Keywords: BPH; LC3; autophagy; benign prostatic hyperplasia; caspase 1.

Figure 1. The expression of PRDX3 protein in human prostatic tissues

(A) Representative images showing the immunostaining patterns of PRDX3 in prostatic tissues from healthy donors or BPH patients. The insets in black boxes are enlarged images. Bar = 100 μm. (B, C) Comparison of the levels of PRDX3 in total prostate tissues (B) or epithelial cells (C) from normal healthy donors and BPH patients. Bars represent the relative score of PRDX3 intensity (Intens), frequency (Freq) and level. **P ≤ 0.01; and ****P ≤ 0.0001.

Figure 2. PRDX3 expression and its association with autophagy flux in cultured prostate cells

(A) Representative immunoblot showing the levels of PRDX3, TOM20 and LC3-II in in lysates prepared from three different cultures of BPH-1 and RWPE-1 cells in the absence (Ctrl) or presence of bafilomycin A1 (BAF). (B–D) The quantification of the relative levels of PRDX3 (B), TOM20 (C) and LC3-II (D) to β-Actin as shown in (A). Data are mean and standard deviation of three repeats and differences are tested with Student's T-test. *P ≤ 0.05; **P ≤ 0.01.

Figure 3. Mitochondrial association and impacts on oxidative stress of PRDX3

(A) Representative images showing the colocalization of PRDX3 (green) with TOM20 (red) in BPH-1 cells. Bar = 10 μm. (B) A image showing a part of the merge showing in (A). (C) A representative immunoblot showing the levels of PRDX3 in BPH-1 cells treated with random (MOCK) or PRDX3-specific siRNA (PRDX3). (D, E) Representative images (D) and quantification (E) oxidative stress as indicated by the intensities of red fluorescence after staining with dihydroethidine hydrochloride. Bar = 200 μm. Data are mean and standard deviation of three repeats and differences are tested with Student's T-test. ***P ≤ 0.001.

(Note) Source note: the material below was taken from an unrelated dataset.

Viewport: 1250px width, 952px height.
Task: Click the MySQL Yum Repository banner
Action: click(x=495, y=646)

Figure 4. Impacts of PRDX3 protein on autophagy flux

(A–D) Representative immunoblot (A, C) and quantification (B, D) showing the levels of LC3-II in BPH-1 cells treated with random (MOCK) or PRDX3-specific siRNA (PRDX3) (A, B) or RWPE-1 cells transiently expressing different amount of PRDX3 (C, D) in the absence (Ctrl) or presence of bafilomycin A1 (BAF). Data are mean and standard deviation of three repeats and differences are tested with Student's T-test. *P ≤ 0.05; **P ≤ 0.01; ***P ≤ 0.001. (E–G) Representative immunoblot (E) and quantification (F, G) showing the levels of Beclin 1 (F) and PI3KCIII (G) in BPH-1 cells treated with random (MOCK) or PRDX3-specific siRNA (PRDX3). Ns, not significant; *P ≤ 0.05.

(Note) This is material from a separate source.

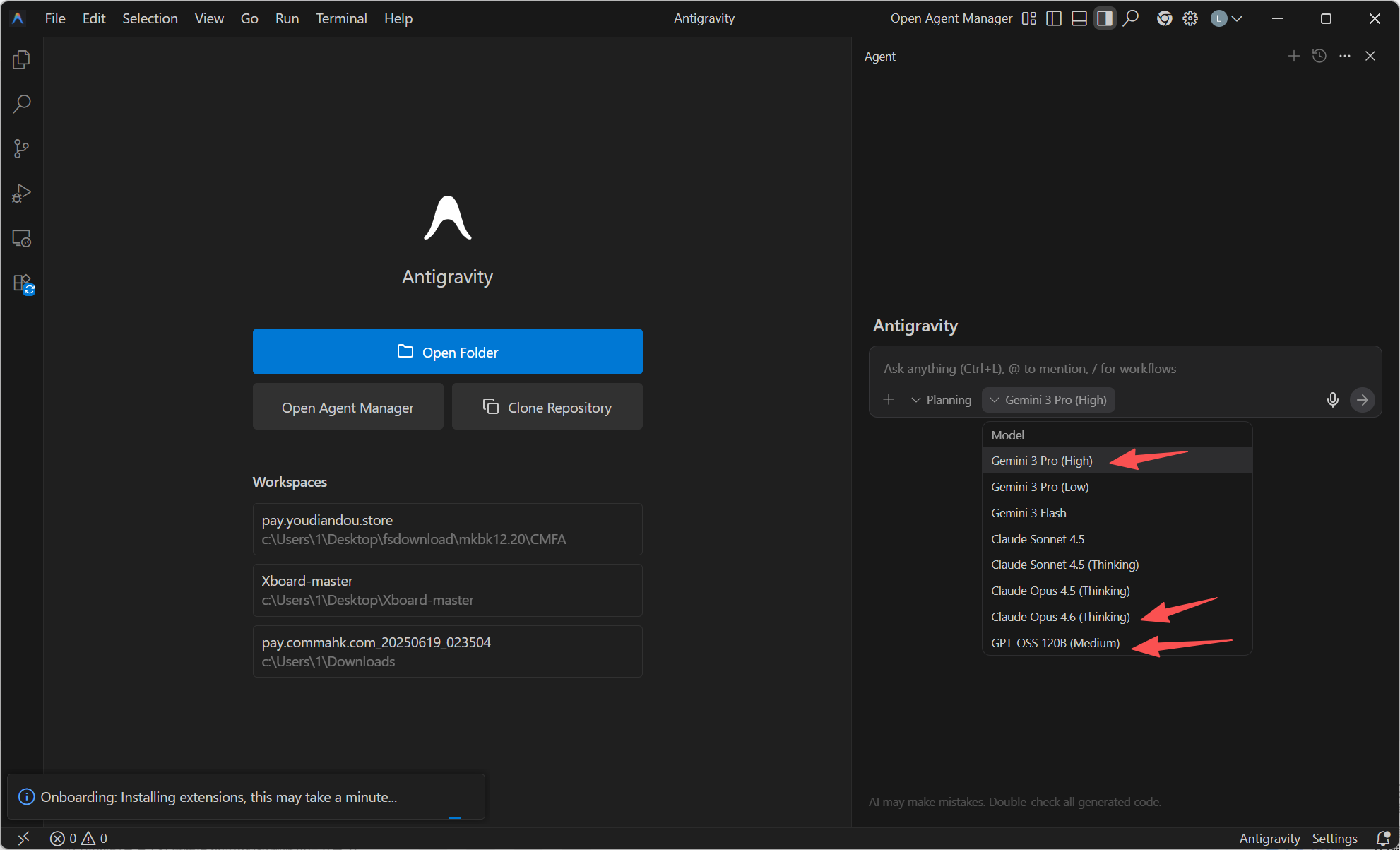
Task: Open the settings gear in title bar
Action: 1190,19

Figure 5. Impacts of PRDX3 on pyroptosis

(A–C) Representative immunoblot (A) and quantification (B–C) showing the levels of caspase 1 (P45) (B) and caspase 1 (P20) (C) in BPH-1 cells treated with random (−) or PRDX3-specific siRNA (+). (D) Plots of lactate dehydrogenase (LDH) activity released in medium from cultured BPH-1 cells treated with random (−) or PRDX3-specific siRNA (+). Data are mean and standard deviation of three repeats and differences are tested with Student's T-test. *P ≤ 0.05; **P ≤ 0.01.